+++ Document text +++

As it stands, those who tender for government contracts are required to disclose conflicts of interests, but that’s where it ends. And even that flimsy requirement is often not complied with or enforced, Levin told the briefing.
To put some numbers on the government largesse spent on the private interests of civil servants, Business Day reported that the PSC found 17% of senior managers in the Department of Public Works have outside interests and an astonishing 90% do in the Eastern Cape Education Department. Of course, correlation is not causation, but the Eastern Cape’s dismal educational performance may not be entirely coincidental.
Perhaps the state can take a leaf from the private sector. Government tenders should include a simple clause, much like competitions in the private sector do. I’ll quote one verbatim: “3. The competition is not open to – 3.1 directors, members, partners, agents, employees or consultants of (the company) or any supplier of goods or services in connection with a competition; and 3.2 the spouse, life partner, business partner or associate, or the natural or adopted parent, child, or sibling, of any of the persons specified in 3.1 above.”
This is not a complicated rule, and its inherent justice is clearly understood by everyone (except the occasional employee or family member).

+++ Records shown +++

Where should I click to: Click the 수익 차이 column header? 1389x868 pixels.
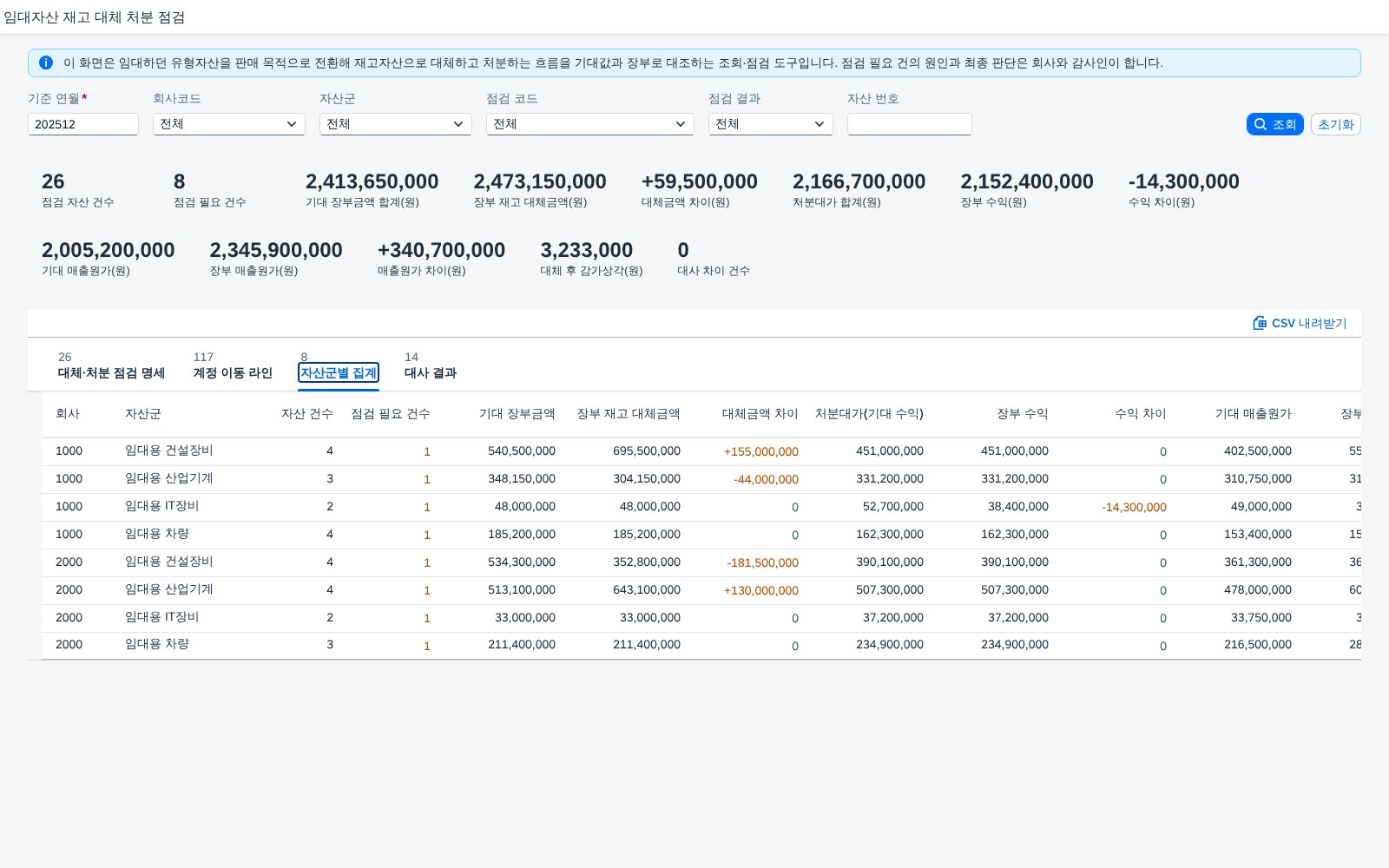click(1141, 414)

+++
+++ Records shown +++

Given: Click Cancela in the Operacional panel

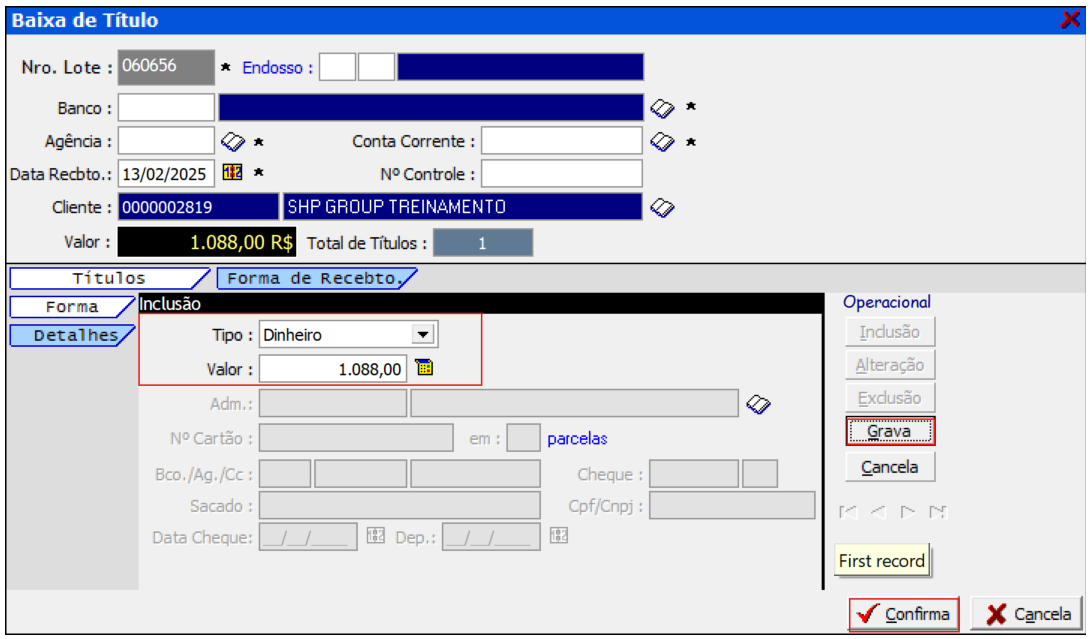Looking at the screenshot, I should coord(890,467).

+++

Set task – Transcribe the passage on government tenders between "Perhaps the state" and "or family member).", inclusive. The rows were taken from a different source than the text.

Solution for this task –
Perhaps the state can take a leaf from the private sector. Government tenders should include a simple clause, much like competitions in the private sector do. I’ll quote one verbatim: “3. The competition is not open to – 3.1 directors, members, partners, agents, employees or consultants of (the company) or any supplier of goods or services in connection with a competition; and 3.2 the spouse, life partner, business partner or associate, or the natural or adopted parent, child, or sibling, of any of the persons specified in 3.1 above.”
This is not a complicated rule, and its inherent justice is clearly understood by everyone (except the occasional employee or family member).